→ Problem requirements
In the rows below, substitute "How can I carry out" for every occurrence of "How do I perform" and reproduce the rows with no other changes.

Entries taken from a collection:
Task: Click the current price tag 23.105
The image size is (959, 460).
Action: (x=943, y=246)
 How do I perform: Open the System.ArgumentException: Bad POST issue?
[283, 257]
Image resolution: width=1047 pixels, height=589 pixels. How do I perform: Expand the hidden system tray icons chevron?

→ The reply
Task: Click the current price tag 23.105
The image size is (959, 460).
Action: (x=943, y=246)
 How can I carry out: Open the System.ArgumentException: Bad POST issue?
[283, 257]
Image resolution: width=1047 pixels, height=589 pixels. How can I carry out: Expand the hidden system tray icons chevron?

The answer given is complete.